Wojewódzki Konserwator Zabytków a za nim dyrektor ZDZiTu w Olsztynie nie wyrazili zgody na zawieszenie między pylonami Pomnika Wdzięczności Armii Czerwonej w Olsztynie bannera z napisem: „Pomnik wdzięczności za zniewolenie” i rysunkiem krasnoarmiejsca gwałcącego kobietę w biało-czerwonej szacie. O wyrażenie zgody wystąpiło Stowarzyszenie Represjonowanych w Stanie Wojennym Pro Patria.
Konserwator Dariusz Barton w uzasadnieniu odmowy napisał m.in.:
„Ze względu na lokalizację i rozmiar banera oraz jego formę i kolorystykę mogącą negatywnie wpływać na ekspozycję pomnika, w tym spowodować dewaluację wartości zabytkowych (…) oraz ze względu na swoją treść mogącą negatywnie oddziaływać na odbiór społeczny tejże przestrzeni”.
Przypomnijmy, że Wojciech Kozioł z Pro Patrii zawiesił banner 22 stycznia, w rocznicę wejścia do Olsztyna Armii Czerwonej.

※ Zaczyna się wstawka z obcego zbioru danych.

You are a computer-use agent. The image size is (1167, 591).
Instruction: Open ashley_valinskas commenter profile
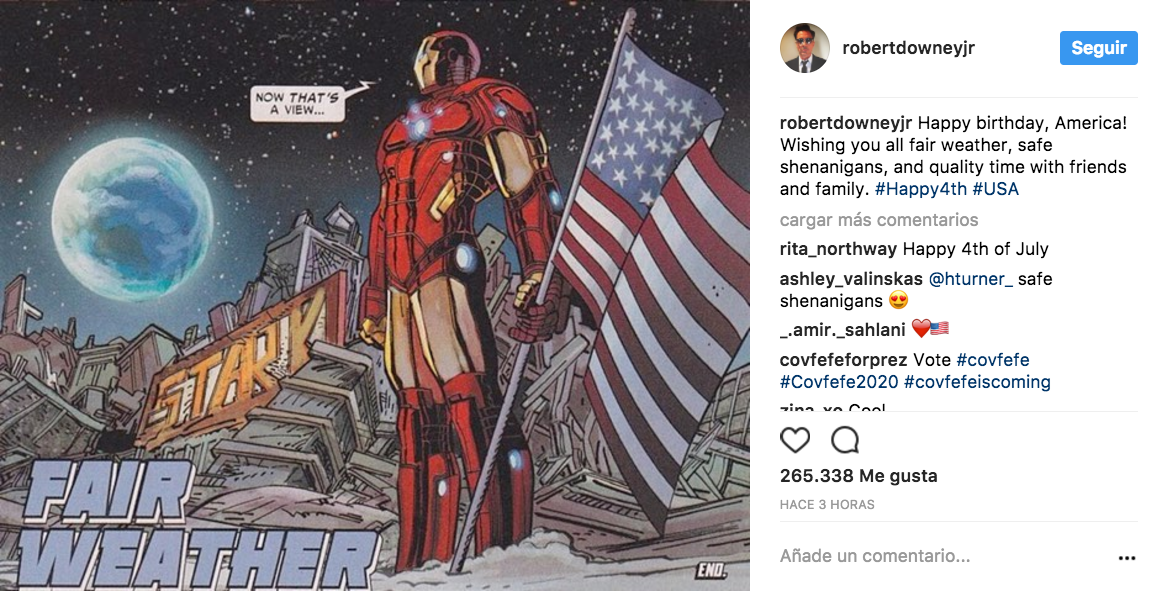(x=851, y=279)
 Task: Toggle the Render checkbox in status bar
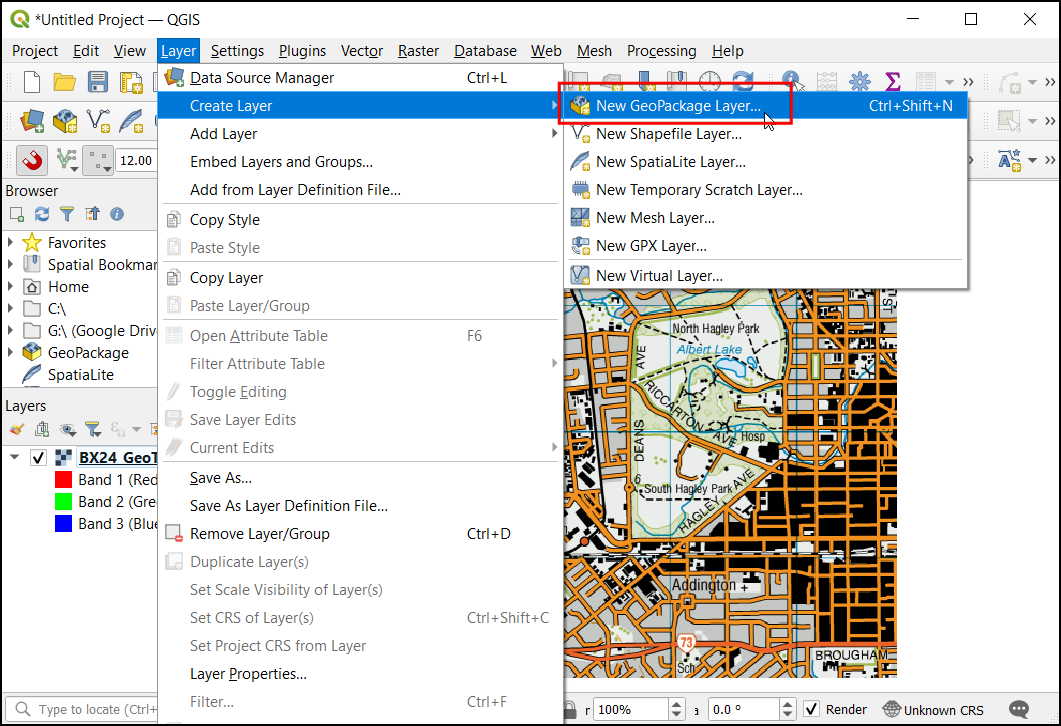812,710
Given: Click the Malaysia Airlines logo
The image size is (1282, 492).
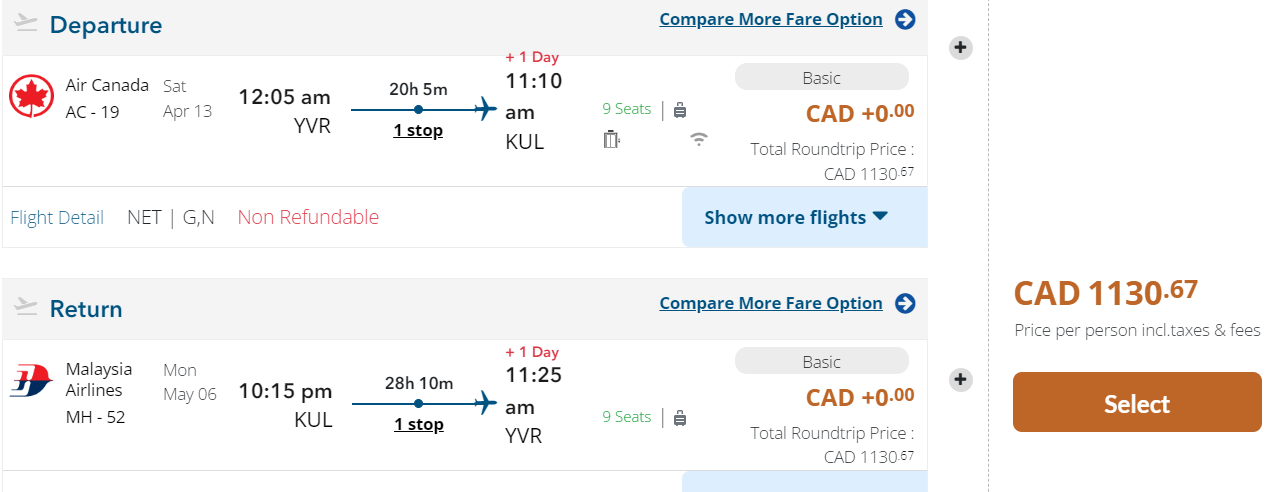Looking at the screenshot, I should 31,381.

Na polecenie dyrektora ZDZiTu po 4 godzinach banner został zdjęty.
Tymczasem trwa akcja Antoniego Górskiego zbierania podpisów pod wnioskiem do ministra kultury o wykreślenie z rejestru zabytków „Pomnika Wyzwolenia Ziemi Warmińsko-Mazurskiej” (pod taką nazwą dokonano wpisu do rejestru „szubienic”).
Natomiast niedawno w Lidzbarku Warmińskim zlikwidowano Pomnik Wdzięczności Armii Radzieckiej.
Burmistrz Lidzbarka Warmińskiego Jacek Wiśniowski chce oddać figury sołdatów prorosyjskiemu Stowarzyszeniu „Kursk”.